Saturdays with Sawhole #12

I ruffled some North Shore feathers this week with a post entitled Tribal Wives – Living Nicely on the North Shore. But the response was mainly positive because in between micro-dermabrasion sessions and yoga classes, North Shore Mummies can take the piss out of themselves.

So I was not surprised to get this email.

Dear Mrs Woog,

I loved your Tribal Wives article. Is there a chance you could get SawHole to write one about where she lives?

Love Monica

Well, yes Monica. There is a large chance. This challenge was extended and accepted by SawHole. So I hope you enjoy it.

PS You know the drill – got an issue? Email [email protected] and get it sorted SawHole style.

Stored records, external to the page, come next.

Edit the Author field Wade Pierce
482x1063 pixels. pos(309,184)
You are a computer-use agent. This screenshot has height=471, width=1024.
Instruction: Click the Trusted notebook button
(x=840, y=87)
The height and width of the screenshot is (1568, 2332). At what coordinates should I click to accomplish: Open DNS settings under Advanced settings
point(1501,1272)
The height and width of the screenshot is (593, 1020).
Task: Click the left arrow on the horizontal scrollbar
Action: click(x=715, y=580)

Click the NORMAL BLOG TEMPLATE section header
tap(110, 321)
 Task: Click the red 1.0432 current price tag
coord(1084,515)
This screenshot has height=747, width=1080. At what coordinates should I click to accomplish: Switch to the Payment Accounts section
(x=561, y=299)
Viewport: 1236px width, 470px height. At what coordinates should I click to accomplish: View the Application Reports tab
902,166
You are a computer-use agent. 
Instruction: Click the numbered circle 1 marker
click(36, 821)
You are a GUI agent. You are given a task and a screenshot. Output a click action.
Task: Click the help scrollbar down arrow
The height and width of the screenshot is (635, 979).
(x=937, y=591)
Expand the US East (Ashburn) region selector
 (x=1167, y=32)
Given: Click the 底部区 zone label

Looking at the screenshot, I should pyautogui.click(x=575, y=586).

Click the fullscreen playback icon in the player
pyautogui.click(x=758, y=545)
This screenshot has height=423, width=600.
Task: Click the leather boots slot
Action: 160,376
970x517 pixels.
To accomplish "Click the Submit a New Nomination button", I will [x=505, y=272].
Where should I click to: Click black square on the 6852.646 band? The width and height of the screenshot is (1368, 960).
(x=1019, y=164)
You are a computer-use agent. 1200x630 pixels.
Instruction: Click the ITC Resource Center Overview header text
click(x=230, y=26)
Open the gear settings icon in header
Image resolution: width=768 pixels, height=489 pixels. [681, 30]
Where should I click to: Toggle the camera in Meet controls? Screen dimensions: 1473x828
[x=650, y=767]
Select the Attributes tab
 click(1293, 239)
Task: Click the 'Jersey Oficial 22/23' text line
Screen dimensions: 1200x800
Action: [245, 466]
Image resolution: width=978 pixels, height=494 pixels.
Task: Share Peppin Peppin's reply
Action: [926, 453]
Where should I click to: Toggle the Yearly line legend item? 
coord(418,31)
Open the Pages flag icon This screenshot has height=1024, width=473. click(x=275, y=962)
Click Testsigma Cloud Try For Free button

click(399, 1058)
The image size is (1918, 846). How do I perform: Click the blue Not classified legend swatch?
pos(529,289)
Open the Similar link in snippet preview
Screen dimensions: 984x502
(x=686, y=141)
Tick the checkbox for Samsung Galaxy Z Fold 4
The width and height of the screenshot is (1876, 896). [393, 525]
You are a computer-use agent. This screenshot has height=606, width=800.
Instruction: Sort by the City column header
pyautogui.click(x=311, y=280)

The Novocastrian Shiny Girls

SawHole’s tribe is nowhere as glamorous as Mrs Woog’s, although we do have elements of that shiny girl tribe. They live in Merewether, which is middle class enclave near a beach. Their homes are all glass and rendering to make the best of that million-dollar-view.
These types then send their kids to Montessori Broadmeadow or Kotara, which is where SawHole knows them from, although she realises she will never be in their gang. They drive up in their Beamers or their Black 4WDs and drop little Indiana or Phoenix off at school. They are dress almost exclusively in Metalicus (It is huge here in Newy) and their shoes are from some darling boutique in The Junction. I know this because I see them as they pass me shaking their head at my Kmart gym ensemble. None of these ladies have weight problems so they don’t go to the gym with me, they do pilates instead.
After they finish with pre-school the kids go to “Grammar” or they are “at The Junction.” Mum then does charity work for the Hunter Valley Medical Research Foundation before getting dumped for a younger model. She will then start a darling boutique in The Junction.
Don’t be a Bitch!
In Newcastle, we try not to bitch about someone loudly because you never who knows whom here. Case in point, SawHole had to close her office door last week when she wanted to vent to a colleague about someone because she was scared there would be an informant somewhere nearby. As SawHole once told a negligent psychologist: “It’s Newcastle and people can work it out, so keep this in mind when you are next talking about your patients to others.”
In addition to this, SawHole lives in fear that she will run into an ex. It is highly likely. While in Sydney, she was able to put several suburbs and a bridge between herself and The Philanderer, SawHole knows the day of reckoning will come with The Blacksmith. That’s okay because he is an all-right guy, except if you ask my friend The Bicentenary. SawHole just hopes when she does see him she is not in her Kmart gym gear.

The Houses

SawHole inadvertently lives in a McMansion. She ended up with this huge house after her landlord bulldozed her backyard and left asbestos there for Miss Charisma’s amusement. However, the best thing about it is her house is 90 seconds from the beach. SawHole Central is also surrounded by several non-assuming houses and the odd concrete and glass McMansion creation.
Out the front of SawHole Central is Mr SawHole’s $1000 ute and our 10-year-old Mondeo. We also have a Staffordshire terrier, which is pretty much standard in these parts. My husband also wears those blue uniforms with the fluoro patches. This, my friends, is known as The Hunter Valley Tuxedo. Our husbands do tend to be tradesmen and they are usually involved in digging something up, building something up or shutting someone up. There are exceptions of course, many of which SawHole met during her stint as a court reporter, but there are men engaged outside the mining and construction industries.
Well three at least. I know of Mr Bicentenary works saving the whales, Mr Jims likes to clean and I know one other bloke who works at a newspaper. Oh and there’s my personal trainer but we don’t like to talk about him because he can be nasty.
Where do we shop?
Almost exclusively in big shopping centres. We are the people who killed Hunter Street, Newcastle. We go to the shopping centres because we can get cheap leggings from Big W and a coffee and a muffin at Muffin Break. We also like to bag up our jewellery and have it weighed by one of those We’ll Buy Gold stands.
Who do we love?
Most of us love The Newcastle Knights. Except for SawHole, who hates them. Besides she is a Johnny Come Lately so that is to be expected. We also love our beaches and charging up and down the coast in our 4wds. Also because we live in big houses, we have plenty of room for boats etc. We take them “Up the Bay” and get pissed at the Shoal Bay Countyclub. If you don’t believe me, ask my mate Queen Feral to show you her holiday pics.